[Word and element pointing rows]
• • • • • • •

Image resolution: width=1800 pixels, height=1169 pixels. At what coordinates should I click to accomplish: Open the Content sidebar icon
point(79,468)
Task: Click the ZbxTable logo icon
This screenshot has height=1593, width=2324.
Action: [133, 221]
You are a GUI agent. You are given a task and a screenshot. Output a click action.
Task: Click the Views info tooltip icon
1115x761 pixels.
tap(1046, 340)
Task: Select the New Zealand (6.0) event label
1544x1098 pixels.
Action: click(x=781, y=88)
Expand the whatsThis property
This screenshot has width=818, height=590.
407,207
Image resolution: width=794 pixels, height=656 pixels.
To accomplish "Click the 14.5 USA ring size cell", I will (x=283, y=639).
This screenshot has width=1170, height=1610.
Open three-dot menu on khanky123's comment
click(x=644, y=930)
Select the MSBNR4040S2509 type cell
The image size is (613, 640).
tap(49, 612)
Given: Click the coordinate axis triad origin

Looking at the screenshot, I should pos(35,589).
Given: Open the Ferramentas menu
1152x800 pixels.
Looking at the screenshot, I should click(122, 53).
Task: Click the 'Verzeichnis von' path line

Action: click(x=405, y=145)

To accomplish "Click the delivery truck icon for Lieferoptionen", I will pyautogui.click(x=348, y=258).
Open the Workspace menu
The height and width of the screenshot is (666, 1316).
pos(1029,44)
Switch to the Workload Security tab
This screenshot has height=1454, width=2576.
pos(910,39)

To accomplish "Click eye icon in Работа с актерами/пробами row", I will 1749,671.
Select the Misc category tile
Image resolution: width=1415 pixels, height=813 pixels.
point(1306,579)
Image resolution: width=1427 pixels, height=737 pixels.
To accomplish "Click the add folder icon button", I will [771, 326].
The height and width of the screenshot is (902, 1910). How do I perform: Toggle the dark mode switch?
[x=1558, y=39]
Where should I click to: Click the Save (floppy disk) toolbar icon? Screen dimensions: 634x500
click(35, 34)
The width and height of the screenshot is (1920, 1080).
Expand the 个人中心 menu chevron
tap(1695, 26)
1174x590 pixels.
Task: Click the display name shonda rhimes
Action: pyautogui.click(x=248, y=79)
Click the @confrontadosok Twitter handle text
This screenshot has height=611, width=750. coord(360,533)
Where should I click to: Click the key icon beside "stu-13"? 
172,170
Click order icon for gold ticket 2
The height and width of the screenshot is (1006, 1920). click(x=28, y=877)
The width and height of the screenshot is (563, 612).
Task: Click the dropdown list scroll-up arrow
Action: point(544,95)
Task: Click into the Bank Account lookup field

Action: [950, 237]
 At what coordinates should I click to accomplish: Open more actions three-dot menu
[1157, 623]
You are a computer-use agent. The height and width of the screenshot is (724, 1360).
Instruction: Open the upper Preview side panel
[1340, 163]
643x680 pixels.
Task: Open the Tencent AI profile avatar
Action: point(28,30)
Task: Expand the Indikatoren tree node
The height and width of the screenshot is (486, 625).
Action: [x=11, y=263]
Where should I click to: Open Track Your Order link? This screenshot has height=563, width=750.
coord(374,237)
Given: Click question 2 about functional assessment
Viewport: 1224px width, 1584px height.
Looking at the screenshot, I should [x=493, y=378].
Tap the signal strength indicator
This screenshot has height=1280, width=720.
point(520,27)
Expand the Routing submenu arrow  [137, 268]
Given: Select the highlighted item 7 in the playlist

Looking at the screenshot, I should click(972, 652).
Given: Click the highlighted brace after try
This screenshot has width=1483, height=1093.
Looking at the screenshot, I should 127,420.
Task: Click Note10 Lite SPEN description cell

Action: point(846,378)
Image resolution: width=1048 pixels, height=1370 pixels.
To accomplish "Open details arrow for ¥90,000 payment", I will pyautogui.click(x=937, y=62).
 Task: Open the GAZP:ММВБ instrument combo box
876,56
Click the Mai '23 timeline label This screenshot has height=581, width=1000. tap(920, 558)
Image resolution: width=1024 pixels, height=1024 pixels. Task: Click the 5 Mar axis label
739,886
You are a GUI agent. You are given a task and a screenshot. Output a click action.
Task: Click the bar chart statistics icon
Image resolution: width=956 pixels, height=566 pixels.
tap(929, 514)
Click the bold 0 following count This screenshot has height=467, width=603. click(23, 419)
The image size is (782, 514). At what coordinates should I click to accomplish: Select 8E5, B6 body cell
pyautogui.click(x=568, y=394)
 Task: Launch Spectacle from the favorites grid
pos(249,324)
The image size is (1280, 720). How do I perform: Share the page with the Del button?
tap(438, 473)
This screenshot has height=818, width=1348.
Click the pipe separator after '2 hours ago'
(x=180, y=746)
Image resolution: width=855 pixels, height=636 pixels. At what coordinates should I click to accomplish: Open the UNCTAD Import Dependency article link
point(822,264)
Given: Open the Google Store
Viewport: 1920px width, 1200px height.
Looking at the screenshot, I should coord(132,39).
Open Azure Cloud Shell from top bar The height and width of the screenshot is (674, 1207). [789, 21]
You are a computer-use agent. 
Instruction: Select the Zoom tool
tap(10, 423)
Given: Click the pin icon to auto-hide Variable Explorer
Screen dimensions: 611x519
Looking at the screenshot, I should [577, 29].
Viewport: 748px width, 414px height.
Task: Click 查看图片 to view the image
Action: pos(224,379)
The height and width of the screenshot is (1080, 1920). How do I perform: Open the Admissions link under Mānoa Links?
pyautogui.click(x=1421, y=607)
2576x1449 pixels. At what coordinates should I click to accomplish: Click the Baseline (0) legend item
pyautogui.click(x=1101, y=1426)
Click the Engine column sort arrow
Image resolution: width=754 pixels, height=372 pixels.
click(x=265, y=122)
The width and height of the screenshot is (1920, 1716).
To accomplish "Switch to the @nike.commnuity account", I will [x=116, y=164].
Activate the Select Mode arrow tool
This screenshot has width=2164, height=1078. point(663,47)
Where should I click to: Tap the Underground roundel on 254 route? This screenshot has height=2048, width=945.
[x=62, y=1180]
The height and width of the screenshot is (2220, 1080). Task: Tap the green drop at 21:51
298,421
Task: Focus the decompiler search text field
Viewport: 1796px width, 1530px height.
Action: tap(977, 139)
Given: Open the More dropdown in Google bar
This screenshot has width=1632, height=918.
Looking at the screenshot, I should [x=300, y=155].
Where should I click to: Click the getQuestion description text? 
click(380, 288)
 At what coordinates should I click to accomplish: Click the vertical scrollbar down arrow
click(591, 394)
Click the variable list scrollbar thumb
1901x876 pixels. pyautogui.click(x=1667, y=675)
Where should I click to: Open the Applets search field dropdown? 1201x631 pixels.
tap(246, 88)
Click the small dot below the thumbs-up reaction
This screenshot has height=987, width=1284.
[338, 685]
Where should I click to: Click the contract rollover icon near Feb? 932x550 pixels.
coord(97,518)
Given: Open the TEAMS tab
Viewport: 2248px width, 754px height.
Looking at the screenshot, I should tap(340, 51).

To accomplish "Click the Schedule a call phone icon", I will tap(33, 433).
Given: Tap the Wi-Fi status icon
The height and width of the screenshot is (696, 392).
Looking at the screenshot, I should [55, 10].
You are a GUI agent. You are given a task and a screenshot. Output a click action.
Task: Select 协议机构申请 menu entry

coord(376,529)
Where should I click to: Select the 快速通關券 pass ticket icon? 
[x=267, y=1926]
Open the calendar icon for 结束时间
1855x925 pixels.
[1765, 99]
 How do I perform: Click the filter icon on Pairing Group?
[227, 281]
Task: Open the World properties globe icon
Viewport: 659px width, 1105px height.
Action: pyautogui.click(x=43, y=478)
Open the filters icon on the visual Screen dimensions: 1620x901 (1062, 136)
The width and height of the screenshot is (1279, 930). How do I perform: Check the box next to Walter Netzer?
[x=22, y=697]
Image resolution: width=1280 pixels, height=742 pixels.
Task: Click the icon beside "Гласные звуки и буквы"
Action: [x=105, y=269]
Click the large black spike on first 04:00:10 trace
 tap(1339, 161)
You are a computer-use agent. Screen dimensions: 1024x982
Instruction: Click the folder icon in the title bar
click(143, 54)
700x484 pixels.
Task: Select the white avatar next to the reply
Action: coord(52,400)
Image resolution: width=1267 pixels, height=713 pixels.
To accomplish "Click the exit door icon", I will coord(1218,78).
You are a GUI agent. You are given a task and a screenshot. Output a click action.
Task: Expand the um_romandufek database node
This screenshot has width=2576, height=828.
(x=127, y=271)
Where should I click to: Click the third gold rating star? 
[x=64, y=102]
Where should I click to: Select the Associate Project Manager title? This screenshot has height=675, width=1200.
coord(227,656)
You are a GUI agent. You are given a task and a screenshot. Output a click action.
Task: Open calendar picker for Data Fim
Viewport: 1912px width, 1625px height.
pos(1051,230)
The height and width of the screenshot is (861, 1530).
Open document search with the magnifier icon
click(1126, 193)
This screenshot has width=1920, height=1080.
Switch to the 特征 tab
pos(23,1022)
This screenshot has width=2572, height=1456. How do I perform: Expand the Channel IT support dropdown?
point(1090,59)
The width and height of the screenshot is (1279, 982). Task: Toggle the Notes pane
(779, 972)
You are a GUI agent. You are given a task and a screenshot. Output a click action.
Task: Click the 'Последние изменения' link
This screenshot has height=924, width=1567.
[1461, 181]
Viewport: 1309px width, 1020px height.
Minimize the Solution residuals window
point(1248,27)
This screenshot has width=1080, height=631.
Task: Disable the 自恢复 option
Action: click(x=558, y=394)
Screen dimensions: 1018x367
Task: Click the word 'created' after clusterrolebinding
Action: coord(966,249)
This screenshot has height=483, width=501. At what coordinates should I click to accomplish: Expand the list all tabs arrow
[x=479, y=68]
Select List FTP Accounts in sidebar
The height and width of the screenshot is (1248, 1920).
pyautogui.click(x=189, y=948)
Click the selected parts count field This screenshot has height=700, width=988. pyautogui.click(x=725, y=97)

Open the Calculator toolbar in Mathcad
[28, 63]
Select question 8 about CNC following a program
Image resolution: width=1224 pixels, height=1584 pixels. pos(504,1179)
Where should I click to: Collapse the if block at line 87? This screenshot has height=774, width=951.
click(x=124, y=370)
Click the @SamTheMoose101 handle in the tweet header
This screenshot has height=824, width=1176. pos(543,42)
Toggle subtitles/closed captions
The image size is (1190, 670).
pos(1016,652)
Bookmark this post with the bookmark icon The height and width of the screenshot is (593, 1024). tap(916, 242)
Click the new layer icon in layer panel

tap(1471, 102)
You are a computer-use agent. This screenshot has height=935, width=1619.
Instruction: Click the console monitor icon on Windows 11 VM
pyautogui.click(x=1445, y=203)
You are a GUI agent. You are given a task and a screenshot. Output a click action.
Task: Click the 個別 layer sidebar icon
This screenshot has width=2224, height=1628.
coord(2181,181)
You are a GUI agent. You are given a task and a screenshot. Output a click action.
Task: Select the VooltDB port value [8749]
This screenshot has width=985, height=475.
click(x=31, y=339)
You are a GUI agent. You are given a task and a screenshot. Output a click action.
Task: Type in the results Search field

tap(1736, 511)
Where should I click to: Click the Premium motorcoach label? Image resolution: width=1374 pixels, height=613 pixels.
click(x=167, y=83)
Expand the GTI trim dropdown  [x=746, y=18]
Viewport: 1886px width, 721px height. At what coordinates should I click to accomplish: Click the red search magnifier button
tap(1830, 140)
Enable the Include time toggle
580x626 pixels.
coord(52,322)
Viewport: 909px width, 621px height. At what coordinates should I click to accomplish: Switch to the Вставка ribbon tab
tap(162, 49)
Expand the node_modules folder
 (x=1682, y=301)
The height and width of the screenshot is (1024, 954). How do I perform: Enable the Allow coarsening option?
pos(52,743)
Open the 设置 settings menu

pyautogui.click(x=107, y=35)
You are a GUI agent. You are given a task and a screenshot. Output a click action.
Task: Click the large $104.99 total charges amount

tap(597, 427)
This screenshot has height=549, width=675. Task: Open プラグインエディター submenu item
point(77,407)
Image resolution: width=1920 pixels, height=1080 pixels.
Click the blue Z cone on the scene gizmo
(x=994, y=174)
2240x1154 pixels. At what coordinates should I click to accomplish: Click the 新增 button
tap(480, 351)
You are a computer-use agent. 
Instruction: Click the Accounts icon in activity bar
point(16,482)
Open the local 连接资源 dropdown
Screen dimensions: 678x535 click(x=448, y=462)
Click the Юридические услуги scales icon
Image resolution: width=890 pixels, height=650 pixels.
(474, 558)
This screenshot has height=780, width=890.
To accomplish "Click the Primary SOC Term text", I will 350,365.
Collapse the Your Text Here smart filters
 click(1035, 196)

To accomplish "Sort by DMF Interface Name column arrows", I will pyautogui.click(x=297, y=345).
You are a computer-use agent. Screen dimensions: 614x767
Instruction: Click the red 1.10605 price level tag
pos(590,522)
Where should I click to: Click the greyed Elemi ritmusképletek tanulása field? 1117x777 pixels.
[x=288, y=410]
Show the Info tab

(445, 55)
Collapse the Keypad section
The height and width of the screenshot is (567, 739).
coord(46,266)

• • • • • • •

[What this task involves] Repeat the stretch of rows from the line containing "This screenshot has width=1170, height=1610." through the line containing "Looking at the screenshot, I should pos(35,589).", word for word.

[Solution to this problem]
This screenshot has width=1170, height=1610.
Open three-dot menu on khanky123's comment
click(x=644, y=930)
Select the MSBNR4040S2509 type cell
The image size is (613, 640).
tap(49, 612)
Given: Click the coordinate axis triad origin

Looking at the screenshot, I should pos(35,589).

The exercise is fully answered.